Meneer de voorzitter. Door diversiteit hebben we ook geen precies idee van de omvang omdat burgerinitiatieven niet altijd goed in cijfermatige hokjes passen. Wel zijn het er veel. De Monitor Zorgzame Gemeenschappen meldt dat in 2020 16% van de toen 1.500 aangesloten zorgzame gemeenschappen wonen als aandachtspunt heeft. Dat ging toen al om een paar honderd. Daarbij moeten we bedenken dat recentere projecten als bouwinitiatieven die niet voortkomen uit geregistreerde zorgzame wijken, zoals het jongereninitiatief in het Friese dorp Burgum, niet in de aantallen voorkomen. Ik noem verder Grolloo, Austerlitz, Kloosterburen, Brummen, Hoogeloon, Leusden, Olst, et cetera, et cetera. Maar ik zal u en mijn collega's en natuurlijk ook de minister sparen. De lijst is in ieder geval te lang om op te noemen en wordt snel langer. Ook burgers helpen dus de overheid bij het oplossen van de wooncrisis, en in één moeite door ook met andere maatschappelijke opgaven. Noem het een integrale aanpak of noem het maatwerk; het is beide. De maatschappelijke meerwaarde is daardoor groot. Denk ook aan de rol bij het herstel van sociale samenhang en oude en nieuwe vormen van naoberschap. Dat laat zich niet uitdrukken in stenen alleen.
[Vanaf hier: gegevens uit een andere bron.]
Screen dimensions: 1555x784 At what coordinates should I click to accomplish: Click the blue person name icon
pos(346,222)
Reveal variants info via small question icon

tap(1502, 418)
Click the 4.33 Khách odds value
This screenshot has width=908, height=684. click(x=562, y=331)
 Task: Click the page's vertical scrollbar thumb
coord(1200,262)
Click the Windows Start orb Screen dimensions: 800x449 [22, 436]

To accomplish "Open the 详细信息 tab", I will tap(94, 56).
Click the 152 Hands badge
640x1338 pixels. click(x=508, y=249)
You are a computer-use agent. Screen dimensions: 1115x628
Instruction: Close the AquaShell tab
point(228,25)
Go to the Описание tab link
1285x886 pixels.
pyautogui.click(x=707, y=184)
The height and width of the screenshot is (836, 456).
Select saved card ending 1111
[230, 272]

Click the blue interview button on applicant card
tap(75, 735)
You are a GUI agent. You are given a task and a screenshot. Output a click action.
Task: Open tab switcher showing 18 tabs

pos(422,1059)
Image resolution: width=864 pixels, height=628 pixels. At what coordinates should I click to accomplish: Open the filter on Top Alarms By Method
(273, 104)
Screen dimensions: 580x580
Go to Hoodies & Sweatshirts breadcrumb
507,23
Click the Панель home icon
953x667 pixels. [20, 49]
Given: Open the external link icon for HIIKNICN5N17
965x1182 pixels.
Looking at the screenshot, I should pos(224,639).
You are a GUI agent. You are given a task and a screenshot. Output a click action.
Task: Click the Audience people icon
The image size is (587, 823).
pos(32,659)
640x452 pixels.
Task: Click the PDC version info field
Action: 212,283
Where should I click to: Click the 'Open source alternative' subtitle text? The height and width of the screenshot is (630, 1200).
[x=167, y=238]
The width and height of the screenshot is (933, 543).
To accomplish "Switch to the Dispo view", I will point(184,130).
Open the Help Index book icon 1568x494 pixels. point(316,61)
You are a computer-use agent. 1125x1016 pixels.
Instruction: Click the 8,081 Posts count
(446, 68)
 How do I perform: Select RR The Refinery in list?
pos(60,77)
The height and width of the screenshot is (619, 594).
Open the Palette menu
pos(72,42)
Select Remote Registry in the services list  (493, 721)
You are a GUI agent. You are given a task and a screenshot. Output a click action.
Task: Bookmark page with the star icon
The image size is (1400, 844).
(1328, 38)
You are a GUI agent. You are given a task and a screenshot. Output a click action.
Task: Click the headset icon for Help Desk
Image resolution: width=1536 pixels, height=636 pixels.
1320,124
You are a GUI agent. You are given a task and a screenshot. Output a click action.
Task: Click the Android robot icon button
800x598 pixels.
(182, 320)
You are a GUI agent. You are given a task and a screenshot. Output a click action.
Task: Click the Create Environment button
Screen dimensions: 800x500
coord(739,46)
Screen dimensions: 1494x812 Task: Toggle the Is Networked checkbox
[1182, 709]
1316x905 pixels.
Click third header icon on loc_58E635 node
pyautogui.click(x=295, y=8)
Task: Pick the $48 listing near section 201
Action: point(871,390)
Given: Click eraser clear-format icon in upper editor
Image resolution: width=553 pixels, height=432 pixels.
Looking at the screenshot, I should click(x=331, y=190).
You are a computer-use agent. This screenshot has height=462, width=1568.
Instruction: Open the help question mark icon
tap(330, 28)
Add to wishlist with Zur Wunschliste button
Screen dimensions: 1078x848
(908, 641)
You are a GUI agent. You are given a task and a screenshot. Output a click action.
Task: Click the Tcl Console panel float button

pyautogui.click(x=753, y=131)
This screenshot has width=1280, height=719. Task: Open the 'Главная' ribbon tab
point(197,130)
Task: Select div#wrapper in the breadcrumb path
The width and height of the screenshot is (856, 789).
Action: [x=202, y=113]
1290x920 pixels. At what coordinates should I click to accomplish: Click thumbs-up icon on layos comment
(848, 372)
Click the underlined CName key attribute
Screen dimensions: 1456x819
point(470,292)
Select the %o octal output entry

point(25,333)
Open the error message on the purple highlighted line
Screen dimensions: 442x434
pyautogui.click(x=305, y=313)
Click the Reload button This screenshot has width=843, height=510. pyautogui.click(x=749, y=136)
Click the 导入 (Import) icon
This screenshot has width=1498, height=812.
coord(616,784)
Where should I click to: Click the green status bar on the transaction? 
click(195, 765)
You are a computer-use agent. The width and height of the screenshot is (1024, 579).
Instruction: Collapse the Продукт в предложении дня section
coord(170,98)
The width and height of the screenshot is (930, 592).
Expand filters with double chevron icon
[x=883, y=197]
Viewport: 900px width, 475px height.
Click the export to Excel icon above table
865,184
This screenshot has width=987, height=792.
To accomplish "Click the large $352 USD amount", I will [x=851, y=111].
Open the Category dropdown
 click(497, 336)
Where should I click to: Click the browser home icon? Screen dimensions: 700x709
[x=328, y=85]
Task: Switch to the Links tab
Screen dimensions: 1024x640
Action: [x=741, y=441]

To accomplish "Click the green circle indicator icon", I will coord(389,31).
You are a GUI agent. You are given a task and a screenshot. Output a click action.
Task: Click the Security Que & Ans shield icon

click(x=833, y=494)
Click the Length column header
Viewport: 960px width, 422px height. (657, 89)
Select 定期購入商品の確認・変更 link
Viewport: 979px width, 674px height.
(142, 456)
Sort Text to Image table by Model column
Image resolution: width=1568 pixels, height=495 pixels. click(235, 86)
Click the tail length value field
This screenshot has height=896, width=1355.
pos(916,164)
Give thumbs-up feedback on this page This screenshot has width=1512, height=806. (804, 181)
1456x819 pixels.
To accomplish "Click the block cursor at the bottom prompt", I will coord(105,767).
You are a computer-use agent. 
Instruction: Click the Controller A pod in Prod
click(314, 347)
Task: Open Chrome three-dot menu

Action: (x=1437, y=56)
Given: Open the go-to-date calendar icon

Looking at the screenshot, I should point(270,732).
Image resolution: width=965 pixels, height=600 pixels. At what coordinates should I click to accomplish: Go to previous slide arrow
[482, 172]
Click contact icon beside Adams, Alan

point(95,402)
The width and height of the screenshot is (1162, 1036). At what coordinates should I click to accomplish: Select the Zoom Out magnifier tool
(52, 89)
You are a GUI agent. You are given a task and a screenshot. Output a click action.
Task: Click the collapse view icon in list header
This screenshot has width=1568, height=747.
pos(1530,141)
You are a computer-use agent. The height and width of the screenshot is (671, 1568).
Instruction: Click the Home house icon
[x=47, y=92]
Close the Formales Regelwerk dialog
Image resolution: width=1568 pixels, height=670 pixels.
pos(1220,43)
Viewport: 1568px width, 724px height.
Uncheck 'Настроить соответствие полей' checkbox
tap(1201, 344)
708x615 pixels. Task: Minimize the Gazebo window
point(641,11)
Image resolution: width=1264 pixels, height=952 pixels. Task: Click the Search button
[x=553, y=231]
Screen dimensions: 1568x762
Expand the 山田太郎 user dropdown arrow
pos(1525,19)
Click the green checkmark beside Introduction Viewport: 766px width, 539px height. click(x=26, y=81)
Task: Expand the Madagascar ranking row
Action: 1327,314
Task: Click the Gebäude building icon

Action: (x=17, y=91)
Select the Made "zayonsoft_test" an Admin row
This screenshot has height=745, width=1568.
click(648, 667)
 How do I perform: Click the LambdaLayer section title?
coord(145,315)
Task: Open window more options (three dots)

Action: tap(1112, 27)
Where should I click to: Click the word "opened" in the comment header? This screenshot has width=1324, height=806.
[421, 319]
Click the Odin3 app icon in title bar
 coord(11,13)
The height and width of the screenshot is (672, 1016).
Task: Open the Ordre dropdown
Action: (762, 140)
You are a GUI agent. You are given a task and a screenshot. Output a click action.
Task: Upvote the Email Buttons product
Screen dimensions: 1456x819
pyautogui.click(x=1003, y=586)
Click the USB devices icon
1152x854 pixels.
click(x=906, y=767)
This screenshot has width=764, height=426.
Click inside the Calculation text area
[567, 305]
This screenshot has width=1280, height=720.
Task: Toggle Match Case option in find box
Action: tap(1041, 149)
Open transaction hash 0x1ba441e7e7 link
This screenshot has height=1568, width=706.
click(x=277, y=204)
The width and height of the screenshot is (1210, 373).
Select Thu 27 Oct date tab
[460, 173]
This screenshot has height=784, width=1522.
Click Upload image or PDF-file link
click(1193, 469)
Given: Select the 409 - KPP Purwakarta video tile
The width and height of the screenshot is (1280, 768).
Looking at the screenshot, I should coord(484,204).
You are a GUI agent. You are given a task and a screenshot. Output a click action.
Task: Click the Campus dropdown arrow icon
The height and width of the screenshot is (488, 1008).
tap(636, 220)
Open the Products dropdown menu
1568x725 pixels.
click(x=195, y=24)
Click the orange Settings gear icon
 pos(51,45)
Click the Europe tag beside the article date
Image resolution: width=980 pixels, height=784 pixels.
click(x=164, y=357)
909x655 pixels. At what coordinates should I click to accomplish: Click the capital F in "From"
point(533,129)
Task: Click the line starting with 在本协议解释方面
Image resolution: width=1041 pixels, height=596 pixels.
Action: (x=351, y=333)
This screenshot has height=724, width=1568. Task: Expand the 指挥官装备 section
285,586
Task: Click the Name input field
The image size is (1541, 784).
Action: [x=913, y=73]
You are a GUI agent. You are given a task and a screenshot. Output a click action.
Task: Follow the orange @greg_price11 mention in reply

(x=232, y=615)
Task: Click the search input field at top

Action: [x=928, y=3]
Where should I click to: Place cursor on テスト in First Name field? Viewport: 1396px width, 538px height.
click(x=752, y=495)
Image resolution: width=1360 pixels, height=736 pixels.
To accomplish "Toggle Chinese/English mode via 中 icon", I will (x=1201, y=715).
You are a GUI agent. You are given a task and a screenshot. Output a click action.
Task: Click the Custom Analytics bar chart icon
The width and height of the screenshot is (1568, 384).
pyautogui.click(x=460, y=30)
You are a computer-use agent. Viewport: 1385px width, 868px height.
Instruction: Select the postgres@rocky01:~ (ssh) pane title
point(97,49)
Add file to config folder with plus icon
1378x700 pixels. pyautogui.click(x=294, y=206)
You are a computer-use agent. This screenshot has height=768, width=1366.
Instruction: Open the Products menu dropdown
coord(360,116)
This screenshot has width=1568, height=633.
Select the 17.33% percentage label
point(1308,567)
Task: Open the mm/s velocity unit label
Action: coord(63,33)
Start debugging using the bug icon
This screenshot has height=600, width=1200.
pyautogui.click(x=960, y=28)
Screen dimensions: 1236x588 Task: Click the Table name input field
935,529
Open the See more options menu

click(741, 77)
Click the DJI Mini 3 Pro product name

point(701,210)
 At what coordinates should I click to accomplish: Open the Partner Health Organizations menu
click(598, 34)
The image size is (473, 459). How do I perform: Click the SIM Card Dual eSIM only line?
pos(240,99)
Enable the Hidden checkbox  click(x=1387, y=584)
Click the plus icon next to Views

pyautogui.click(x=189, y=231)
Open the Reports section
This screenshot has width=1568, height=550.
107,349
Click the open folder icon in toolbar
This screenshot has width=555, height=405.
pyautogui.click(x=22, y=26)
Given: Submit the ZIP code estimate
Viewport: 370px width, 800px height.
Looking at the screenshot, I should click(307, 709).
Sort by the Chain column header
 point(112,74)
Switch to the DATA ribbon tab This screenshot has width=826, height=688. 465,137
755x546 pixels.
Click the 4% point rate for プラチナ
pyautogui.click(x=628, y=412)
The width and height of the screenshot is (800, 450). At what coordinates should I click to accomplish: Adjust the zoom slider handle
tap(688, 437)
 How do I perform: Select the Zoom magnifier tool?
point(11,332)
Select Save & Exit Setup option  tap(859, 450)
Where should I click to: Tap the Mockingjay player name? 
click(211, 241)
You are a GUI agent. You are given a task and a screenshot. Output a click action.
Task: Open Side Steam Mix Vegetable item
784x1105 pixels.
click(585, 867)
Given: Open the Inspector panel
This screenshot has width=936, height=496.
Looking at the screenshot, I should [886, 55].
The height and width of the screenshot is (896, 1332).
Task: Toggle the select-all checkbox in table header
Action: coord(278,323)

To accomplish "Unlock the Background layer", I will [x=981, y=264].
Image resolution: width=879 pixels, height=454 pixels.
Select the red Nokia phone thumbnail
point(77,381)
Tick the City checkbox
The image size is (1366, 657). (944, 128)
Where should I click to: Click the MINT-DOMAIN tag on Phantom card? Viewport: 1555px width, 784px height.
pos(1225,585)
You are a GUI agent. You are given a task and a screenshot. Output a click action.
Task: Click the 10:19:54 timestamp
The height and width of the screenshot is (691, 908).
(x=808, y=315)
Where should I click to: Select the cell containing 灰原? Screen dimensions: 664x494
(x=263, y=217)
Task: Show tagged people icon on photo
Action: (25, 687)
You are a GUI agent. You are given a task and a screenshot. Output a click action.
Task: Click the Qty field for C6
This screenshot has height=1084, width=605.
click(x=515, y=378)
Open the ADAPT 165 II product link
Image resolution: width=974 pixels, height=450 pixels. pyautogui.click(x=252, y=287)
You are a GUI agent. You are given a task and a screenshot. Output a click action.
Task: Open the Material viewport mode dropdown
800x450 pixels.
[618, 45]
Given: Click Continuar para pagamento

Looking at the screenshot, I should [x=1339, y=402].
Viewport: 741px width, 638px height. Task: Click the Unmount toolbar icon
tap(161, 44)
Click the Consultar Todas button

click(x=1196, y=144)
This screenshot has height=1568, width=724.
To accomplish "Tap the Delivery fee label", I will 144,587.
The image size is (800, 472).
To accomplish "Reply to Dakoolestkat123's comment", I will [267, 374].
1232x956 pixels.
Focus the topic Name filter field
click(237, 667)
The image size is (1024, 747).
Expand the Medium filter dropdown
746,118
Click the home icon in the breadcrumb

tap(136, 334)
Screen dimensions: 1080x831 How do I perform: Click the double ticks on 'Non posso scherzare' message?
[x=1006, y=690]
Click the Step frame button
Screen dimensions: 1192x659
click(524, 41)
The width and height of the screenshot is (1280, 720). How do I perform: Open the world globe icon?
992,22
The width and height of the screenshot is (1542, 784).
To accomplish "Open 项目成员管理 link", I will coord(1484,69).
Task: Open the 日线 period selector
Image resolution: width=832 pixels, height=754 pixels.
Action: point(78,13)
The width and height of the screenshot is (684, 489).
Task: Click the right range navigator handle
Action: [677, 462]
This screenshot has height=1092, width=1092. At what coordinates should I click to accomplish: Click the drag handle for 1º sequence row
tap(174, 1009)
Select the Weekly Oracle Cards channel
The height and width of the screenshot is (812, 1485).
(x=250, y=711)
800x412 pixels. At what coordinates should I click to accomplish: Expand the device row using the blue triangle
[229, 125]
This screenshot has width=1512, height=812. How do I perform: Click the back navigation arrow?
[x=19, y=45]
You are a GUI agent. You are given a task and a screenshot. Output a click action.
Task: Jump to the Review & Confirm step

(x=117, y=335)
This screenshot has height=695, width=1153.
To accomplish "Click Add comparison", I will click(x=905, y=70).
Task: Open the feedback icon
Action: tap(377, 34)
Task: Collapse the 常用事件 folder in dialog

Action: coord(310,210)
Maar wat doet de overheid op haar beurt om de burgerinitiatieven te helpen? Minister De Jonge draagt de wooncoöperaties een warm hart toe, weten we uit zijn brief aan de Tweede Kamer over aanpak wooncoöperaties, van 8 februari 2023, onder andere omdat ze niet alleen huizen bouwen, maar ook gemeenschappen. Hij steunt ze daarin, onder andere door het financieren van Cooplink, het kennisnetwerk voor wooncoöperaties. Dit sectorale beleid betreft echter alleen collectief wonen, dat wil zeggen een relatief klein onderdeel in het veel bredere palet aan lokaal wonen en bouwen voor de gemeenschap dat door burgerinitiatieven wordt gedragen. Veel problemen waar de burgerinitiatieven tegenaan lopen, en met hen de gemeenten waar zij mee samenwerken, zijn echter niet alleen sectoraal, maar komen juist voort uit een sectoroverstijgende aanpak, die wringt met bestaande juridische en financiële kaders en schotten. Waar gemeenten een baken van steun willen vormen, worden zij door wet- en regelgeving of financiële beperkingen vaak beperkt in het echt ondersteunen van burgerinitiatieven.
Hoe anders is die praktijk nu ten opzichte van voor 1900? Toen bestond de sociale woningbouw bijvoorbeeld altijd uit burgerinitiatieven. Dat gebeurde toen nog langs de lijnen van de verzuiling, met protestants-christelijke en rooms-katholieke woningbouwverenigingen. Natuurlijk past het hier ook om de eerste woningbouwvereniging in Nederland te noemen die de bescherming van de arbeidersklasse in haar naam had staan: de Vereeniging ten Behoeve der Arbeidersklasse te Amsterdam, VAK, opgericht in 1822. Ik zeg dat er even bij richting GroenLinks-PvdA; dat ik ze niet vergeten heb. Die verzuiling komt niet meer terug, maar onze fractie staat wel voor een herwaardering van burgerinitiatieven, zeker in de context van wonen en bouwen.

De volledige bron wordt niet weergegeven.